## Data
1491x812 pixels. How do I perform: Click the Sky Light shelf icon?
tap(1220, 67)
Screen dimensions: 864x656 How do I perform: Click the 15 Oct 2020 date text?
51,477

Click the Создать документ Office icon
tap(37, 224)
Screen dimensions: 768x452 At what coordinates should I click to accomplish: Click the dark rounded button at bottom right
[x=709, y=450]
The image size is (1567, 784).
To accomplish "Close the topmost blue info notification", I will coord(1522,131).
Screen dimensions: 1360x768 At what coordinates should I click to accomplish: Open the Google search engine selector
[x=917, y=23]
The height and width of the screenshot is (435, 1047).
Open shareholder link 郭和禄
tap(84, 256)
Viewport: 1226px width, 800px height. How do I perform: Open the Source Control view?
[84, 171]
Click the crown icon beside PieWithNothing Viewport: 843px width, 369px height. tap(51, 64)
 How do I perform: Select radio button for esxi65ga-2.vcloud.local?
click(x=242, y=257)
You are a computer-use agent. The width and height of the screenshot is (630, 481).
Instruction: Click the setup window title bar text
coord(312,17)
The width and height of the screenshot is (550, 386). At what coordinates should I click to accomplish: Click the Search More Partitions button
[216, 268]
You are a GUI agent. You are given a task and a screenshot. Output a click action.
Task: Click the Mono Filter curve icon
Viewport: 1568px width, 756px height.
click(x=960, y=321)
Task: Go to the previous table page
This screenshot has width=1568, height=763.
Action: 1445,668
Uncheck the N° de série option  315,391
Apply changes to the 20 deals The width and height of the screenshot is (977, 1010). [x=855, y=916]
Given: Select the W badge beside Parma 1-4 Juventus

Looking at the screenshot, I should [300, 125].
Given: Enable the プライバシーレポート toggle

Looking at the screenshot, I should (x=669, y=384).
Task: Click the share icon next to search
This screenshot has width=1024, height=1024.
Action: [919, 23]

## Directive
Repeat every line above verbatim, from first to last, without changing any character.

## Exercise response
1491x812 pixels. How do I perform: Click the Sky Light shelf icon?
tap(1220, 67)
Screen dimensions: 864x656 How do I perform: Click the 15 Oct 2020 date text?
51,477

Click the Создать документ Office icon
tap(37, 224)
Screen dimensions: 768x452 At what coordinates should I click to accomplish: Click the dark rounded button at bottom right
[x=709, y=450]
The image size is (1567, 784).
To accomplish "Close the topmost blue info notification", I will coord(1522,131).
Screen dimensions: 1360x768 At what coordinates should I click to accomplish: Open the Google search engine selector
[x=917, y=23]
The height and width of the screenshot is (435, 1047).
Open shareholder link 郭和禄
tap(84, 256)
Viewport: 1226px width, 800px height. How do I perform: Open the Source Control view?
[84, 171]
Click the crown icon beside PieWithNothing Viewport: 843px width, 369px height. tap(51, 64)
 How do I perform: Select radio button for esxi65ga-2.vcloud.local?
click(x=242, y=257)
You are a computer-use agent. The width and height of the screenshot is (630, 481).
Instruction: Click the setup window title bar text
coord(312,17)
The width and height of the screenshot is (550, 386). At what coordinates should I click to accomplish: Click the Search More Partitions button
[216, 268]
You are a GUI agent. You are given a task and a screenshot. Output a click action.
Task: Click the Mono Filter curve icon
Viewport: 1568px width, 756px height.
click(x=960, y=321)
Task: Go to the previous table page
This screenshot has width=1568, height=763.
Action: 1445,668
Uncheck the N° de série option  315,391
Apply changes to the 20 deals The width and height of the screenshot is (977, 1010). [x=855, y=916]
Given: Select the W badge beside Parma 1-4 Juventus

Looking at the screenshot, I should [300, 125].
Given: Enable the プライバシーレポート toggle

Looking at the screenshot, I should (x=669, y=384).
Task: Click the share icon next to search
This screenshot has width=1024, height=1024.
Action: [919, 23]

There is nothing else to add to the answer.